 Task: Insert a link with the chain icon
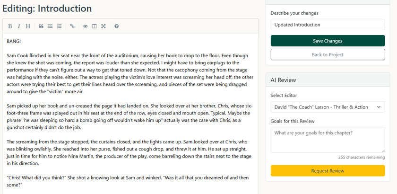72,26
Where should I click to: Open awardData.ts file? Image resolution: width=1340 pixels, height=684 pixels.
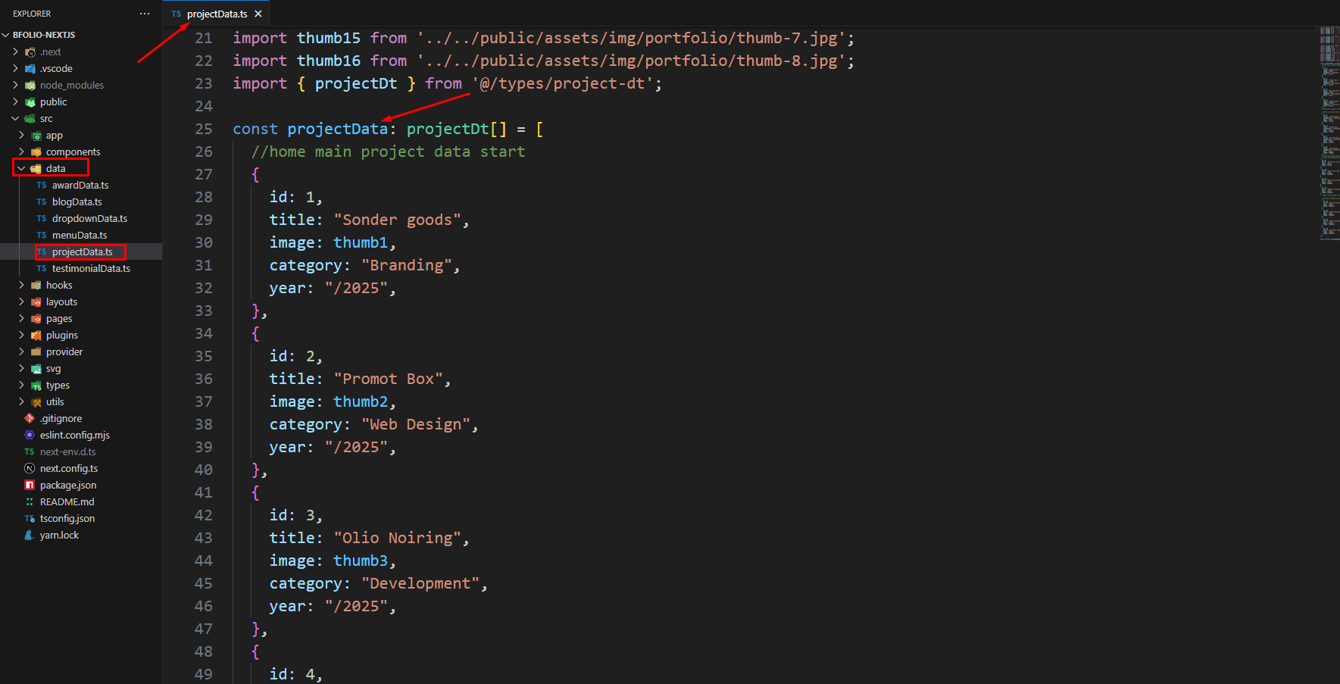[x=80, y=186]
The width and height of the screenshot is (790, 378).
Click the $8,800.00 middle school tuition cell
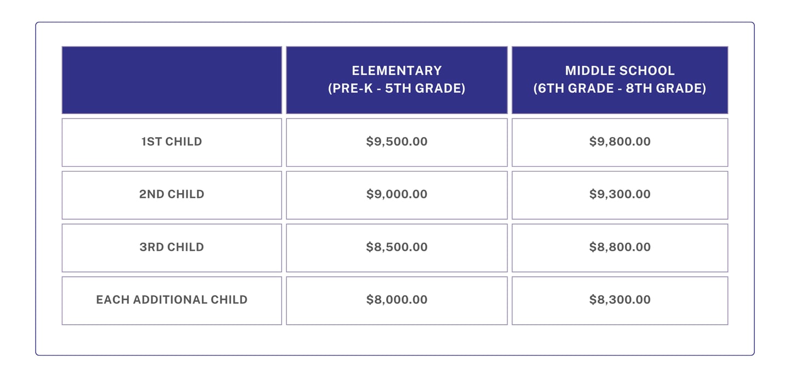tap(620, 247)
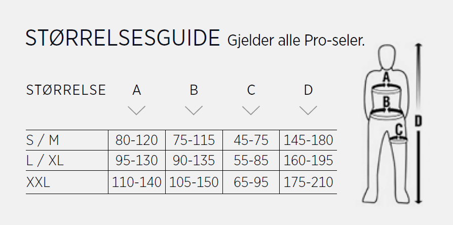
Task: Click the chevron below column C
Action: (x=251, y=110)
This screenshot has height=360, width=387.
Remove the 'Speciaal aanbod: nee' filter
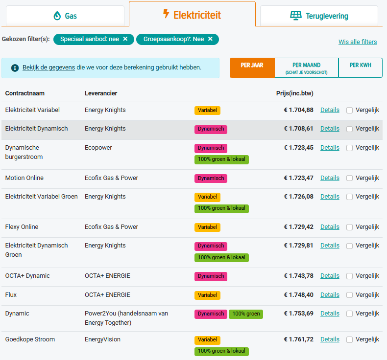[125, 39]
══════════════════════════════
* [ASSIGNMENT] The material must be restated verbatim. Its pictures must be omitted.

* [TASK ANSWER]
 Task: Insert a link with the chain icon
72,26
Where should I click to: Open awardData.ts file? Image resolution: width=1340 pixels, height=684 pixels.
[x=80, y=186]
The width and height of the screenshot is (790, 378).
Click the $8,800.00 middle school tuition cell
tap(620, 247)
Task: Click the chevron below column C
Action: (x=251, y=110)
This screenshot has height=360, width=387.
Remove the 'Speciaal aanbod: nee' filter
[125, 39]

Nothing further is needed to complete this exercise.